◆ Source document
>>>

Thought I'd throw in a couple of points:
The expansion of Christianity in the early centuries was nothing short of epidemic, and not to do with Greek philosophy, which had yet to make an impact on doctrinal thinking. By AD60 there was a sizeable community in Rome, and within a hundred years of Golgotha there were Christian communities in every corner of the empire.
A significant factor in the spread was the (relative) ease and safety of travel within the empire itself, and with just common Greek or Latin, one could be understood from Scotland to Asia Minor, from the Steppes to the deserts of North Africa. There is no question that the free movement within the frontiers enabled athe rapid spread of the gospel.
Persecutions were invariably local and sporadic, until the 3rd century when they became more widespread and pursued with greater vigour. One of the biggest was initiated by the Alexandrian Greeks who, by that time, had come to recognise Christianity as a rival philosophical system. What annoyed them, as Celcus' writings indicate, was that anyone could become a Christian, you didn't need to be highly educated - this conflicted with the view that salvation belonged to the intellectual elite, that religion was an intellectual pursuit.

<<<

Data items:
>>>

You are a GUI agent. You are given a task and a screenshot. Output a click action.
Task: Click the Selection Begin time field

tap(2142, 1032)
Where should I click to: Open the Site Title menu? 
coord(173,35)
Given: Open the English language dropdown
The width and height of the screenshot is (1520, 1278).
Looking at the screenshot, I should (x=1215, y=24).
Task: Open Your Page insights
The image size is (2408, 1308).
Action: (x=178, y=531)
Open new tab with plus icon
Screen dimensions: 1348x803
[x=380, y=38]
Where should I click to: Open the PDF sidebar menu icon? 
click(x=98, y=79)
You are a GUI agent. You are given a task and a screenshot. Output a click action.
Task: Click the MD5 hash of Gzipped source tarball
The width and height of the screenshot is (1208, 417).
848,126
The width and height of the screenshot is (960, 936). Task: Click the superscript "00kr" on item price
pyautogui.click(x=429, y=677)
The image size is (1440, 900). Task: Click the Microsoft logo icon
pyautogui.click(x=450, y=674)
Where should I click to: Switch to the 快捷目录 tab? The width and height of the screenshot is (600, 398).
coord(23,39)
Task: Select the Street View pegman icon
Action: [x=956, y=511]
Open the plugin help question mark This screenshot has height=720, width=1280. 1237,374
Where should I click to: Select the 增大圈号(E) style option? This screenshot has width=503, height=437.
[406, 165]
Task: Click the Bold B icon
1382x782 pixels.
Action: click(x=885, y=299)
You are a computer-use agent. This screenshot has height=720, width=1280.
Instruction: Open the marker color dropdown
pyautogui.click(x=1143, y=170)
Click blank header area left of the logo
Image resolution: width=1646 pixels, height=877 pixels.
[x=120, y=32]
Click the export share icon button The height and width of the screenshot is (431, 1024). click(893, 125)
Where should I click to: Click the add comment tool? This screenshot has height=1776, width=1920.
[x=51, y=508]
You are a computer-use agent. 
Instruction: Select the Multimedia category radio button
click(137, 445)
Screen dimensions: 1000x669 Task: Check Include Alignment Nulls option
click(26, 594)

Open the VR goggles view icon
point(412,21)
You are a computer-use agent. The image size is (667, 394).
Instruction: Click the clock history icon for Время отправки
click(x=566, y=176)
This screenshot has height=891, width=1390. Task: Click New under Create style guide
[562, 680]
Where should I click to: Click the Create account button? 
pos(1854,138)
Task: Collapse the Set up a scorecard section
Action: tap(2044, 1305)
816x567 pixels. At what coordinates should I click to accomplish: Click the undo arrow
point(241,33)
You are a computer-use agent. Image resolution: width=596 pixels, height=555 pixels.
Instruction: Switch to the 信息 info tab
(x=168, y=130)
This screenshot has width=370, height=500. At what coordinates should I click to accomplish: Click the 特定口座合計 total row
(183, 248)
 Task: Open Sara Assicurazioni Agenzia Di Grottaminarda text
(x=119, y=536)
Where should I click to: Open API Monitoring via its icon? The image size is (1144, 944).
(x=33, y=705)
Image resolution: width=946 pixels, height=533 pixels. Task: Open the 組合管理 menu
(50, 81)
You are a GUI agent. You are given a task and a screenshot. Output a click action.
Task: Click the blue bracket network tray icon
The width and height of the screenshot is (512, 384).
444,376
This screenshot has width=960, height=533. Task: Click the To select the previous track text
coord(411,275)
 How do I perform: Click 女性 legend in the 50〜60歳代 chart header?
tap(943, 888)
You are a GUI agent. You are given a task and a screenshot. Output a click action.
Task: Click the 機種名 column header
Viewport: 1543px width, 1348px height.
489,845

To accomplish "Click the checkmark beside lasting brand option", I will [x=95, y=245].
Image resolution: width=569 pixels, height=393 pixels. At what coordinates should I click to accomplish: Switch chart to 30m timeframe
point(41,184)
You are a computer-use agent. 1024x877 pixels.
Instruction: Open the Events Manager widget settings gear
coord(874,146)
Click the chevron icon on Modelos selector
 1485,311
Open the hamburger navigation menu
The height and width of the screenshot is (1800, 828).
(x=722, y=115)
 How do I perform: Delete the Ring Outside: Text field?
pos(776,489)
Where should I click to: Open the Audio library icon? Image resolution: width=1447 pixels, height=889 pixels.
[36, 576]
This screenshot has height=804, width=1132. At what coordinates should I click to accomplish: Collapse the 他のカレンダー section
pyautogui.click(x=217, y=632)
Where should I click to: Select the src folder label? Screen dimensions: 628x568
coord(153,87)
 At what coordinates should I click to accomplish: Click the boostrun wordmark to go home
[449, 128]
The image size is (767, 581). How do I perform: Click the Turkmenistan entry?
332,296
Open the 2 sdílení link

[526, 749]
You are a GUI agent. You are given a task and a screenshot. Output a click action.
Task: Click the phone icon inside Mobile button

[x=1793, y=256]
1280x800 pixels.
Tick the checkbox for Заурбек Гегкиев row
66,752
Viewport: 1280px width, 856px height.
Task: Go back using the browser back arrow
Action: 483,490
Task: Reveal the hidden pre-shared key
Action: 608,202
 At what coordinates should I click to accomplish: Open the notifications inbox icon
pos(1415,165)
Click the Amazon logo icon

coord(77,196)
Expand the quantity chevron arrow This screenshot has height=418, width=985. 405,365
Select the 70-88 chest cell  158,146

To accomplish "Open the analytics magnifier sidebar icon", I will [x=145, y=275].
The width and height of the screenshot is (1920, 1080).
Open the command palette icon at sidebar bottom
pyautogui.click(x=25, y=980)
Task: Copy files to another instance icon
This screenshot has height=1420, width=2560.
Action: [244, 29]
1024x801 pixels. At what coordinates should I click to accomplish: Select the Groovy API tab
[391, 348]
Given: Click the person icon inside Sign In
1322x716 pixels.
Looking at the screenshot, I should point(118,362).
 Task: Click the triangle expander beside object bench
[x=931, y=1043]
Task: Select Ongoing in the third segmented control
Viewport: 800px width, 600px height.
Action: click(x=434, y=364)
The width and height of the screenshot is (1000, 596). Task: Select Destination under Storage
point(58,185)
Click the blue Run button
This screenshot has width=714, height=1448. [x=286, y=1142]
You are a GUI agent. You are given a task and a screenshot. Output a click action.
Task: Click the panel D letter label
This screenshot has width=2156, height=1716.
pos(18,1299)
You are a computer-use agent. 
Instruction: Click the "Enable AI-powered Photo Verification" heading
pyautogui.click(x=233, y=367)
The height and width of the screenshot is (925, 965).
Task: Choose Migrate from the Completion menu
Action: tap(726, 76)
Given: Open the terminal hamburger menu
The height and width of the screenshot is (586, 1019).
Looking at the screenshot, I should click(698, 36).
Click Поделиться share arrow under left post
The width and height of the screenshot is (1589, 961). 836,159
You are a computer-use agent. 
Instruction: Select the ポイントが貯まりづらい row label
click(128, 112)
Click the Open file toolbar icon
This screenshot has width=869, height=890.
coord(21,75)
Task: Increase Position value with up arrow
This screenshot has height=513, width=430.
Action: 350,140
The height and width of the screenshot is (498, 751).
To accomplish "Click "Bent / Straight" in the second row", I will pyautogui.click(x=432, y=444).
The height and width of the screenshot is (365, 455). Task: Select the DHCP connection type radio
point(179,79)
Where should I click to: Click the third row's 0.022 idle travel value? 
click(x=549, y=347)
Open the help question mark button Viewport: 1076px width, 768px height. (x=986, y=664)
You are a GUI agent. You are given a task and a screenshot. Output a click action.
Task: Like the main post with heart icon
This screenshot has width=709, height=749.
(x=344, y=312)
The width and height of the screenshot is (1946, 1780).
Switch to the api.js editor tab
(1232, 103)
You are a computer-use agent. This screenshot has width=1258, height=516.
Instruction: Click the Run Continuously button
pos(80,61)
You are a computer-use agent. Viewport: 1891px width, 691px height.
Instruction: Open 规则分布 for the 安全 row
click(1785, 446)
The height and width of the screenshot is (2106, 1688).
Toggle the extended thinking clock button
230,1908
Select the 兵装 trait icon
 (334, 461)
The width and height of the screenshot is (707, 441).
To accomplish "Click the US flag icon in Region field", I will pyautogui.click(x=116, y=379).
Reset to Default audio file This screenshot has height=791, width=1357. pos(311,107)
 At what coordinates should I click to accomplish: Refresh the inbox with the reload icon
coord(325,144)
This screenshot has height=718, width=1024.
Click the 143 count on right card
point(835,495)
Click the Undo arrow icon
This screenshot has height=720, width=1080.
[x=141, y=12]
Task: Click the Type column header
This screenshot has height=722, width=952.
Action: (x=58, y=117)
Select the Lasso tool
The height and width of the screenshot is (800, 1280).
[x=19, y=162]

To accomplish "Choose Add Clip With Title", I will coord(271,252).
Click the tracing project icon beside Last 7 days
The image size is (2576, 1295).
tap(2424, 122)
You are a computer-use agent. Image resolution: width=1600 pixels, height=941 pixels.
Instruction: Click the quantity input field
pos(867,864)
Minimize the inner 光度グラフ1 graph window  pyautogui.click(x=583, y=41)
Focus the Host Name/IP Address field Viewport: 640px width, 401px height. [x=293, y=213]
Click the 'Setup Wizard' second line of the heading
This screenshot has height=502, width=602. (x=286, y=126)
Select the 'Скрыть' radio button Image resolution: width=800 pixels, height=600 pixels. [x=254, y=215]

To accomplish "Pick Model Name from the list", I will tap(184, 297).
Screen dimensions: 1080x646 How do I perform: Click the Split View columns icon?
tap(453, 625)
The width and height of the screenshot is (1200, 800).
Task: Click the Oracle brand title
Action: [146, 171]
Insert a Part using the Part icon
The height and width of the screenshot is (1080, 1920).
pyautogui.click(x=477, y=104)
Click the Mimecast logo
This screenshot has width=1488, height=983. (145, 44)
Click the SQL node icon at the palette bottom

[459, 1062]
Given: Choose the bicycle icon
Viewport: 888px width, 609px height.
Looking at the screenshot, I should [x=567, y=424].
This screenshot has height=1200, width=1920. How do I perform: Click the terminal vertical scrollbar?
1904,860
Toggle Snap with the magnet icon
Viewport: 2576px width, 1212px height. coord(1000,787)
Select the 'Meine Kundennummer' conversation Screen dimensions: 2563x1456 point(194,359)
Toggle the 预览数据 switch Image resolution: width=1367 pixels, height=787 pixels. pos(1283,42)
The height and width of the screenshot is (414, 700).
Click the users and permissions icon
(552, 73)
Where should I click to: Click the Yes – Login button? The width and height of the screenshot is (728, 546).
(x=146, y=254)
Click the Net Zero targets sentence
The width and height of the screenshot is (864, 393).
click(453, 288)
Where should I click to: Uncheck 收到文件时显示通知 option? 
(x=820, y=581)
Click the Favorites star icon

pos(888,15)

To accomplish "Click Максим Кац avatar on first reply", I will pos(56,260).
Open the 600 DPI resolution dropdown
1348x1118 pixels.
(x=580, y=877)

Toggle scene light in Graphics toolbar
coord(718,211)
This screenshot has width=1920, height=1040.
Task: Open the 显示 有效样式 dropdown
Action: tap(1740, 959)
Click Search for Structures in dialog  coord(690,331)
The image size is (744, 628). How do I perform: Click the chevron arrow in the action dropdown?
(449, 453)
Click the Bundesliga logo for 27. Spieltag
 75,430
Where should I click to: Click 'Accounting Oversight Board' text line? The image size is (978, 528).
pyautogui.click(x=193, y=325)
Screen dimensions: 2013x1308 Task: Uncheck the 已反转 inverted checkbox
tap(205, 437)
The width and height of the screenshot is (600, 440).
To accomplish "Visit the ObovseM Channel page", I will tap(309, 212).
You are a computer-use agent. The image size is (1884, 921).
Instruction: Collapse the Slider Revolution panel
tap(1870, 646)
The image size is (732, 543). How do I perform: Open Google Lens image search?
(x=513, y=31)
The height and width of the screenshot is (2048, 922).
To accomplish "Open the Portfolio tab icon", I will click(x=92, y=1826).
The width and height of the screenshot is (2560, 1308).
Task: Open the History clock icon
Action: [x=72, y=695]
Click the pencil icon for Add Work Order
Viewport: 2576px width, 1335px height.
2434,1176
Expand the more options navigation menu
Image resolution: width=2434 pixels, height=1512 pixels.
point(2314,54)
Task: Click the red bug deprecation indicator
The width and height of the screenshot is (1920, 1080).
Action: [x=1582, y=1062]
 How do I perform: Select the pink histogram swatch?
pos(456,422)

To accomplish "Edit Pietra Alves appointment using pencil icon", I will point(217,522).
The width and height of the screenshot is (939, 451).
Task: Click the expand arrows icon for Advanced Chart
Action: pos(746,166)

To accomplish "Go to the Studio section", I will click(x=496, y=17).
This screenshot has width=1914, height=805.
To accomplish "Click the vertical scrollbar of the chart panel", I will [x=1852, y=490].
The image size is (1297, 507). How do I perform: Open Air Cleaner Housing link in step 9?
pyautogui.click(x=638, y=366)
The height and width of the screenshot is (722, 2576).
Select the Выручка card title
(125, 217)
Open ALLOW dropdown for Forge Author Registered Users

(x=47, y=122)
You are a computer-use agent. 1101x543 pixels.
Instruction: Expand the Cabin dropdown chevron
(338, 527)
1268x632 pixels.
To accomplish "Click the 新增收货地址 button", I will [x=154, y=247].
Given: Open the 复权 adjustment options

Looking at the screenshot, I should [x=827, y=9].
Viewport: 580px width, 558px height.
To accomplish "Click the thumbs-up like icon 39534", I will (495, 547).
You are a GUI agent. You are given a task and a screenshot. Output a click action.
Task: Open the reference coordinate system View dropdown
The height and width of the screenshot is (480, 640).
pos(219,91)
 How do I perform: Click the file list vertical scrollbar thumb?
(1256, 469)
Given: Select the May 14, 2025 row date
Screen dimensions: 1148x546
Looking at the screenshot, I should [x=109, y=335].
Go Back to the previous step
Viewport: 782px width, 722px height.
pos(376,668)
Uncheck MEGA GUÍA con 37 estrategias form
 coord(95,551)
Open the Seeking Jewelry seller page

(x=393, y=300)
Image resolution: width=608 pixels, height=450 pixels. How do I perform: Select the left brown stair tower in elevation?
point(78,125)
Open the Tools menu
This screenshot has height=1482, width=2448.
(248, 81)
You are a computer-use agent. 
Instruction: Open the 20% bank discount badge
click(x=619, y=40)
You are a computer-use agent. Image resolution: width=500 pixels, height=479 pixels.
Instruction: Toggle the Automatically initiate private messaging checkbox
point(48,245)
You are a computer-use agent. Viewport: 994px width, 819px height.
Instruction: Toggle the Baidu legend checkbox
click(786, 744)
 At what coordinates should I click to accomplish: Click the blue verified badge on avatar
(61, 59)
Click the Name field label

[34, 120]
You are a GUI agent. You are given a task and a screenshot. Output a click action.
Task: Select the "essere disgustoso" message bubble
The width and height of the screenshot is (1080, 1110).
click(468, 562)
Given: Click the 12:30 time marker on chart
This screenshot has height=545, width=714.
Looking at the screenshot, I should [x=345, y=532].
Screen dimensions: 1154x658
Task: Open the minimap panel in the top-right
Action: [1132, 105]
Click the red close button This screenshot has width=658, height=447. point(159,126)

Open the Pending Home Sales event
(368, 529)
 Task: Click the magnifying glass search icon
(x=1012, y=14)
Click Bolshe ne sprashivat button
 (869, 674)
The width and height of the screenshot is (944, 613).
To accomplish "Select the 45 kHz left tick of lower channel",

<<<

◆ Task requirements
(1) Please set down word for word the stretch of the passage on early Christianity from "A significant factor" through "an intellectual pursuit.".
(2) Answer these questions from the passage on early Christianity:
(a) By what year was there a sizeable Christian community in Rome?
(b) Which two languages let a person be understood across the empire?
(c) In which century did persecutions become more widespread?
(3) In one to three sentences, explain what annoyed the Alexandrian Greeks about Christianity, according to the passage on early Christianity.

◆ Answers to the problems
(1)
A significant factor in the spread was the (relative) ease and safety of travel within the empire itself, and with just common Greek or Latin, one could be understood from Scotland to Asia Minor, from the Steppes to the deserts of North Africa. There is no question that the free movement within the frontiers enabled athe rapid spread of the gospel.
Persecutions were invariably local and sporadic, until the 3rd century when they became more widespread and pursued with greater vigour. One of the biggest was initiated by the Alexandrian Greeks who, by that time, had come to recognise Christianity as a rival philosophical system. What annoyed them, as Celcus' writings indicate, was that anyone could become a Christian, you didn't need to be highly educated - this conflicted with the view that salvation belonged to the intellectual elite, that religion was an intellectual pursuit.

(2)
(a) AD60
(b) Greek or Latin
(c) The 3rd century

(3) Anyone could become a Christian without being highly educated. This clashed with their view that salvation belonged to the intellectual elite and that religion was an intellectual pursuit.